> _ЗАДАНИЯ_:
• 1. Переведите на английский предложение из текста о Толкине: «Толкин прибыл в Кале во вторник, 6 июня, и его отправили в базовый лагерь в Этапле».
• 2. Перепишите слово в слово кусок текста о Толкине: от слов «Вся Англия уже» до слов «произойдет нечто впечатляющее.» включительно.
• 3. Перечислите все вещи Толкина, которые, согласно тексту о Толкине, потерялись по дороге в базовый лагерь.

***** ИСХОДНЫЙ ТЕКСТ *****

Глава 8 ОТРЯДА БОЛЬШЕ НЕТ

Глава 8

ОТРЯДА БОЛЬШЕ НЕТ

Когда Толкин приехал из свадебного путешествия, его ждало письмо от «Сиджвика и Джексона»: его стихи печатать отказались. Не то чтобы Толкин этого не ожидал — но все же был разочарован. Эдит вернулась в Уорик, но только затем, чтобы разобраться со своими делами в этом городе. Они договорились, что на время войны Эдит не станет искать себе постоянного дома, а будет жить в меблированных комнатах поближе к лагерю Рональда. Они с кузиной Дженни (та по-прежнему жила с Эдит) приехали в Грейт-Хейвуд, деревню в Стаффордшире неподалеку от лагеря, где находился батальон Рональда. В деревне была католическая церковь с доброжелательным священником, а Рональд нашел приличную квартиру. Но не успел он устроить Эдит на новом месте, как пришел приказ об отправке, и вечером в воскресенье 4 июня 1916 года Толкин отбыл в Лондон, а оттуда во Францию.

Вся Англия уже в течение некоторого времени ждала «Большого Натиска». В течение всего 1915 года на западном фронте ситуация оставалась патовой, и ни отравляющие газы на Ипре, ни резня в Вердене не могли сдвинуть линию фронта больше чем на несколько миль. Но теперь, когда сотни тысяч новобранцев прошли учебные лагеря и превратились в Новую Армию, сделалось очевидно, что вот-вот произойдет нечто впечатляющее.

Толкин прибыл в Кале во вторник, 6 июня, и его отправили в базовый лагерь в Этапле. По дороге каким-то образом потерялись все его вещи: и складная кровать, и спальный мешок, и тюфяк, и запасные ботинки, и умывальник — все, что он так тщательно выбирал и покупал за немалые деньги, кануло без вести в хитросплетениях армейской транспортной системы, так что Толкину пришлось выпрашивать у товарищей, брать взаймы или покупать самое необходимое.

Они стояли в Этапле. Дни шли за днями, и ничего не происходило. Нервозное возбуждение, царившее при отправке, сменилось усталой скукой, которая усугублялась полной неизвестностью. Никто не знал, что происходит. Толкин написал стихотворение об Англии, принимал участие в учениях, слушал крики чаек, кружащих над головой. Вместе со многими товарищами-офицерами Толкина перевели в 11-й батальон, где он нашел не самое приятное общество. Младшие офицеры все были новобранцами, как и сам Толкин, некоторым не исполнилось еще и двадцати одного, в то время как старшие полевые командиры и адъютанты были в большинстве своем профессиональными военными, вернувшимися из отставки. Они отличались узколобостью и изводили подчиненных бесконечными повествованиями об Индии и Англо-бурской войне. Старые вояки не спускали новобранцам ни единого промаха, и Толкин жаловался, что с ним обращаются как с нерадивым школьником. Куда большее почтение испытывал он к «солдатам», восьмистам сержантам и рядовым, составлявшим основную часть батальона. Некоторые из них были из Южного Уэльса, остальные — ланкаширцы. Офицеры не могли общаться с рядовыми — система этого не допускала, — но к каждому офицеру был приставлен денщик, в чьи обязанности входило следить за вещами офицера и прислуживать ему на манер оксфордского скаута. Благодаря этому Толкин достаточно близко познакомился с несколькими солдатами. Много лет спустя, обсуждая одного из главных персонажей «Властелина Колец», Толкин писал: «На самом деле мой Сэм Гэмджи списан с английского солдата, с тех рядовых и денщиков, которых я знал во время войны 1914 года и которым сам я уступал столь во многом».

***** ИСХОДНЫЕ ЗАПИСИ *****

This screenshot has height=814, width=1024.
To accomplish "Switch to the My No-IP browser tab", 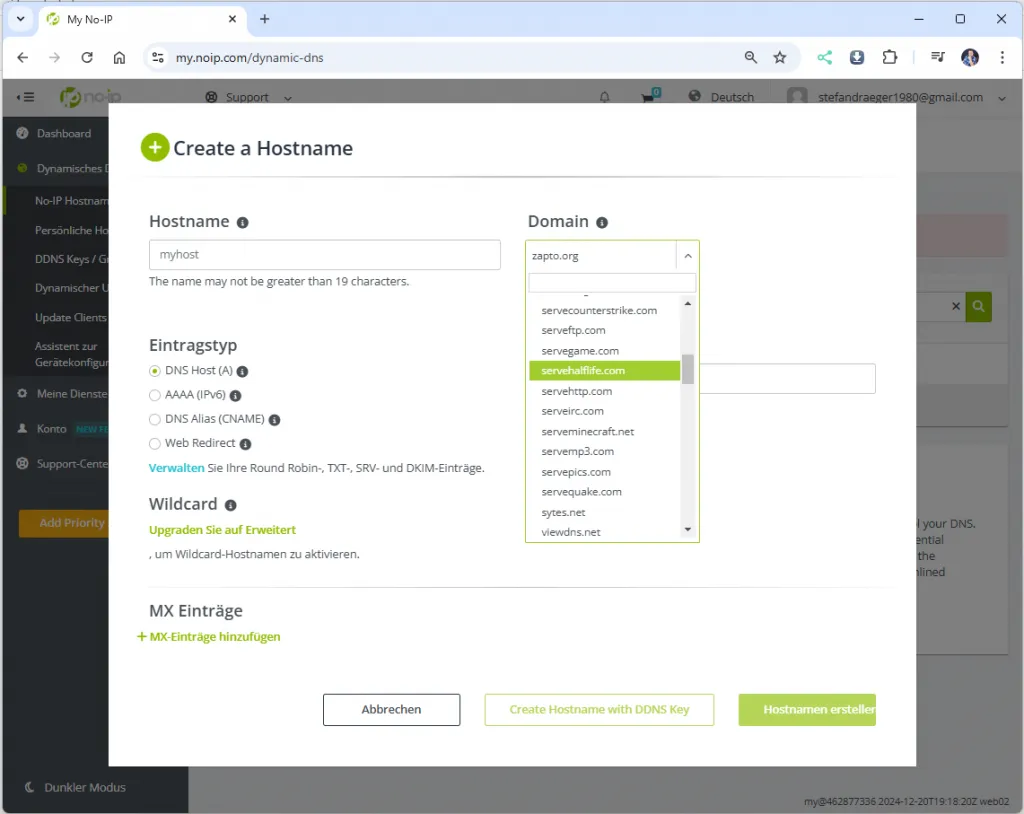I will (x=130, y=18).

*****
***** ИСХОДНЫЕ ЗАПИСИ *****

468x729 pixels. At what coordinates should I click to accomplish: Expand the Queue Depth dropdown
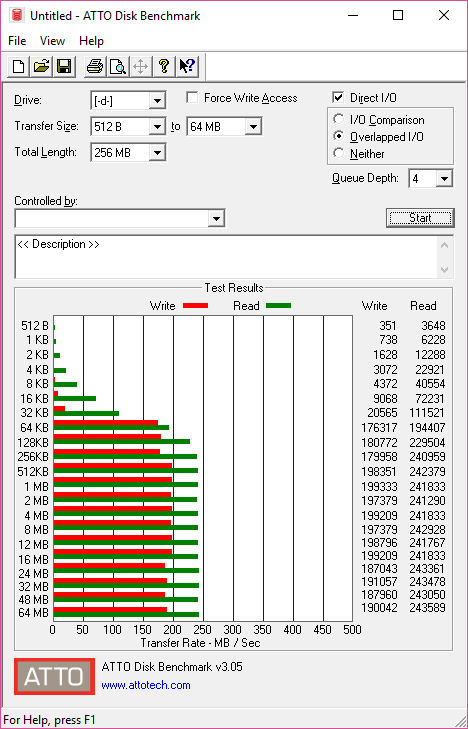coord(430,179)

*****

> _ОТВЕТЫ ПО ЗАДАНИЯМ_:
• 1. Tolkien arrived in Calais on Tuesday, June 6, and was sent to the base camp at Étaples.

• 2.
Вся Англия уже в течение некоторого времени ждала «Большого Натиска». В течение всего 1915 года на западном фронте ситуация оставалась патовой, и ни отравляющие газы на Ипре, ни резня в Вердене не могли сдвинуть линию фронта больше чем на несколько миль. Но теперь, когда сотни тысяч новобранцев прошли учебные лагеря и превратились в Новую Армию, сделалось очевидно, что вот-вот произойдет нечто впечатляющее.

• 3.
- складная кровать
- спальный мешок
- тюфяк
- запасные ботинки
- умывальник